課題の目的: エントリの先頭から「point(4,10)」を含む行までを、両端の行も含めて、「番号」と「内容」の2列のMarkdownの表に入れてください。空行は入れません。

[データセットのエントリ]
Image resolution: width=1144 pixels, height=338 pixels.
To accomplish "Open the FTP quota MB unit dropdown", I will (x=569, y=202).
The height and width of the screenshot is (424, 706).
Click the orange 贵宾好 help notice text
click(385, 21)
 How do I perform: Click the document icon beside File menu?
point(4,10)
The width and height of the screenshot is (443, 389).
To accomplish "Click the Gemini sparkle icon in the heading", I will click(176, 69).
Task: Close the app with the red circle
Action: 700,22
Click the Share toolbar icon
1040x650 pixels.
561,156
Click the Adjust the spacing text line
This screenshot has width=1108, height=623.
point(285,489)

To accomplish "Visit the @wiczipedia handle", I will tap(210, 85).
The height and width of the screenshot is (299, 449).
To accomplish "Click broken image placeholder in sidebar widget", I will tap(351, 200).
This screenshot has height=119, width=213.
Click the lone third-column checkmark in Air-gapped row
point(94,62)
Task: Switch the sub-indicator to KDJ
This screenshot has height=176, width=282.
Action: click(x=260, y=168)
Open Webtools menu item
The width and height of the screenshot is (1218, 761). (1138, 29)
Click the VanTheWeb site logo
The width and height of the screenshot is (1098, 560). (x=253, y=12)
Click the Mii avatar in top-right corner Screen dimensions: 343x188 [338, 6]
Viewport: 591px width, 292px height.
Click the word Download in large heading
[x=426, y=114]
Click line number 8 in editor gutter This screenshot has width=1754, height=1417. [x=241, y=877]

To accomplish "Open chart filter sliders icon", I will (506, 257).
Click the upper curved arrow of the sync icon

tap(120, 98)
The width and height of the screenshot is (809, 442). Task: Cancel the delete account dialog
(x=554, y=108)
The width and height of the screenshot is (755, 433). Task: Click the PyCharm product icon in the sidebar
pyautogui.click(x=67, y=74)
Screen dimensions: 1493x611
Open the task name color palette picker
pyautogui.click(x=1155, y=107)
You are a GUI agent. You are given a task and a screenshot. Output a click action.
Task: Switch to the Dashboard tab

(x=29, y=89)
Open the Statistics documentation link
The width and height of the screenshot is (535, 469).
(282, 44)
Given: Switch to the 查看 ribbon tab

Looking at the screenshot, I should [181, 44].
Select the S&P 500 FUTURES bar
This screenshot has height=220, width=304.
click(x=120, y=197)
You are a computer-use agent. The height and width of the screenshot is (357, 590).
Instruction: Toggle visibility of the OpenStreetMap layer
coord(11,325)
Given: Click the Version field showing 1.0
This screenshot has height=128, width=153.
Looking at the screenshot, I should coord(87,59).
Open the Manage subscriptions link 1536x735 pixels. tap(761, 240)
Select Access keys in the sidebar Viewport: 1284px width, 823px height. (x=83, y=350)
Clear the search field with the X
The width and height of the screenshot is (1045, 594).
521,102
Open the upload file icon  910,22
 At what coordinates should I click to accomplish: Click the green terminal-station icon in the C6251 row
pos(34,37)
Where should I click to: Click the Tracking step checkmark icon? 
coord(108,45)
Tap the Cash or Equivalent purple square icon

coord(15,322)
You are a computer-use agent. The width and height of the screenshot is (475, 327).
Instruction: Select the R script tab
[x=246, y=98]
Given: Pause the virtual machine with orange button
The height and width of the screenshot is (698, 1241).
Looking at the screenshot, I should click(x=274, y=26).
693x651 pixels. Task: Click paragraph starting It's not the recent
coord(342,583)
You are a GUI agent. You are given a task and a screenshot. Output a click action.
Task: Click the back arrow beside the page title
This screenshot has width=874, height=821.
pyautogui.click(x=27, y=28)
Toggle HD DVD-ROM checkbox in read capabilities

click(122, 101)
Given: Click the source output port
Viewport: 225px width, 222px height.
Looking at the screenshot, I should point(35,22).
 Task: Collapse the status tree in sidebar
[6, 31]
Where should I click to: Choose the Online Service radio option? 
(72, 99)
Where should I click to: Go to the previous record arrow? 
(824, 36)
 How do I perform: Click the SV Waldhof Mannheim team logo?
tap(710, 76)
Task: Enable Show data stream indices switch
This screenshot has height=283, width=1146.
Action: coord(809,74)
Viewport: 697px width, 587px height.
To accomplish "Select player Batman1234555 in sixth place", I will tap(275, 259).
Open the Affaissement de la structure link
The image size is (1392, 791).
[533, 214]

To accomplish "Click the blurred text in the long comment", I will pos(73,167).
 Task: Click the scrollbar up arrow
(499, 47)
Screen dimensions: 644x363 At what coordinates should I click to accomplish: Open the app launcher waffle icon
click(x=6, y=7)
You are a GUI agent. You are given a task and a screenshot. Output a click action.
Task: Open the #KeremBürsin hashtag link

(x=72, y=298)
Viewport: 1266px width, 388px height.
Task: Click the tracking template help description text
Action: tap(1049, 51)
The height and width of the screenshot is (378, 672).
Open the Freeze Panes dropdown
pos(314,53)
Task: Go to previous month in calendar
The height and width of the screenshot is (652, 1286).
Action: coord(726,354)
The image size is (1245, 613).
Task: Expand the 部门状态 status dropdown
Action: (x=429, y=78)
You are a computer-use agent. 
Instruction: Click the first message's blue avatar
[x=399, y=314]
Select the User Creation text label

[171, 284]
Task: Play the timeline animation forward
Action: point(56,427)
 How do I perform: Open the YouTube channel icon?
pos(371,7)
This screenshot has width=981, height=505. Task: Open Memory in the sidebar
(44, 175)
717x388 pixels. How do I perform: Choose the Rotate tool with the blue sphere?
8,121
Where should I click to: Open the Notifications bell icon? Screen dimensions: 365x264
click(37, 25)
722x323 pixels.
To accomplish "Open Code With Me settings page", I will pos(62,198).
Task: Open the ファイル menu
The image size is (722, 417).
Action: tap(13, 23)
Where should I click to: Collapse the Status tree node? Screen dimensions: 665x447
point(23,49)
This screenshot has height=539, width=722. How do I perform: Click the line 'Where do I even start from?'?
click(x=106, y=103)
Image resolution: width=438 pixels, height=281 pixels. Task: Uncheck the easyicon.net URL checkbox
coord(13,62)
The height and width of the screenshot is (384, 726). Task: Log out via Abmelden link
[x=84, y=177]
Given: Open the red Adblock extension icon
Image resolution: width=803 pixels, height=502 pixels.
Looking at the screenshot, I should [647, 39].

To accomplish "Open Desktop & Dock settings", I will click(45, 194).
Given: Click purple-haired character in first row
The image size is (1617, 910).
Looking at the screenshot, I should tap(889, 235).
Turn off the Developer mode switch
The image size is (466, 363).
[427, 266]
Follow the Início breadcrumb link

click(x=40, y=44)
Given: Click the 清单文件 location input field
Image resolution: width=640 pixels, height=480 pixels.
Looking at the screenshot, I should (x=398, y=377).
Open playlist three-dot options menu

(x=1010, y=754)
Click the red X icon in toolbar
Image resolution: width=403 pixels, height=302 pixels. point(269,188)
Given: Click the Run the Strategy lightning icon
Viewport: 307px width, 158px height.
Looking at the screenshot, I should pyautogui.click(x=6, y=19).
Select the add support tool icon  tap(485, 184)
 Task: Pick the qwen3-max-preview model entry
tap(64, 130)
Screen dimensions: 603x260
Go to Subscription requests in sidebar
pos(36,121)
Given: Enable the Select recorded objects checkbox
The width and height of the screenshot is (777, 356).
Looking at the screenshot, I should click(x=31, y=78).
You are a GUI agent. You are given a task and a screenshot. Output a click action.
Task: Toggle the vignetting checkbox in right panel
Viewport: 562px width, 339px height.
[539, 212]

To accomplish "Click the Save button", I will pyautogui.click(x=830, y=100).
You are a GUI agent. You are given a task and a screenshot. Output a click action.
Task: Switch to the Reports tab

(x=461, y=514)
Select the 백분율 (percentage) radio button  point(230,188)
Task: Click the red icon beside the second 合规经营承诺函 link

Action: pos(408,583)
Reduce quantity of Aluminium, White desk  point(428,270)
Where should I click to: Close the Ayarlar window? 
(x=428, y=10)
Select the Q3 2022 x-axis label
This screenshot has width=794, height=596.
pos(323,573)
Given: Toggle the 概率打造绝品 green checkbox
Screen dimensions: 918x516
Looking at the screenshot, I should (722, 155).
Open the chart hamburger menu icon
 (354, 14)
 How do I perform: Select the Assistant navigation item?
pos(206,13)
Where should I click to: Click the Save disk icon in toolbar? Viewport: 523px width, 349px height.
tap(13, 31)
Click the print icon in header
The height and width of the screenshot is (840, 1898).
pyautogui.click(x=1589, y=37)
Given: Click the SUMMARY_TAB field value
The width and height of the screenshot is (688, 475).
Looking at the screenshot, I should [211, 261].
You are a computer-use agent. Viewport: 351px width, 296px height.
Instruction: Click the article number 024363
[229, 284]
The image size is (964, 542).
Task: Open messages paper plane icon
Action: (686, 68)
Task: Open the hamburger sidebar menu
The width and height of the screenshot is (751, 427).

この課題の解答:
| 番号 | 内容 |
|---|---|
| 1 | Image resolution: width=1144 pixels, height=338 pixels. |
| 2 | To accomplish "Open the FTP quota MB unit dropdown", I will (x=569, y=202). |
| 3 | The height and width of the screenshot is (424, 706). |
| 4 | Click the orange 贵宾好 help notice text |
| 5 | click(385, 21) |
| 6 |  How do I perform: Click the document icon beside File menu? |
| 7 | point(4,10) |